Выбрать главу

«Наташа» получила письмо. Села, грустно откинулась назад. И уж не знаю, в какую минуту, но мы слышим из спаленки девушки, — увы, и в замужестве девушки:

Любви роскошная звезда, Ты закатилась навсегда!

Да, и в замужестве девушки! Дайте договорить мысль! Она только фактически стала супругой и матерью, а поэтически и религиозно так и замерла, умерла девушкой. Ведь совершенно очевидно, что если есть поэзия и религия

…святыня красоты

в девстве и девственнице, то должна была настать и святость супружества, святость материнства:

Спи, дитя мое родное, Баюшки-баю!

▶ _Задание_:
Продолжите фрагмент о девстве, супружестве и материнстве сразу после строки «Спи, дитя мое родное, Баюшки-баю!». Следующий далее список — отдельный материал, с этим фрагментом не связанный.

▶ _Исходные данные_:
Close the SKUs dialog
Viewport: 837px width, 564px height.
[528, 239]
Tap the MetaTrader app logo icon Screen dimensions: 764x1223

▶ _Результат_:
«Я не знаю, я не понимаю, я неопытна, однако тоже, перефразируя стихи поэта,

Не множеством картин старинных мастеров Украсить я хотела бы обитель: ……………………………… В простом углу моем, средь медленных трудов,
Одну картину я б хотела вечно видеть: …Чтоб на меня с холста, как с облаков, Пречистая и наш Божественный Спаситель, Она — с величием, Он с разумом в очах, Взирали, кроткие, во славе и в лучах, Одни, без ангелов, под пальмою Сиона».

Она могла этого не написать, но она могла это почувствовать и даже, так сказать, практически к этому приуготовиться; как он мог написать, но вот практически-то к этому приуготовиться и не мог! Не тот тон. Совсем другие речи. И в основе всего — просто не тот возраст и не то «прошлое, прошлое!» — которого «не вернуть!». Пушкин в 16 лет написал — и с странным, страстно-нежным тоном в заключительной строке — «Леду», — сюжет, который, ей-ей, я узнал и он мне пришел в голову за 30 лет! Таким образом, этот маленький «Эрос», который мы называем Пушкиным, «зрелым» почти родился и дальше все «зрел» и «перегорал».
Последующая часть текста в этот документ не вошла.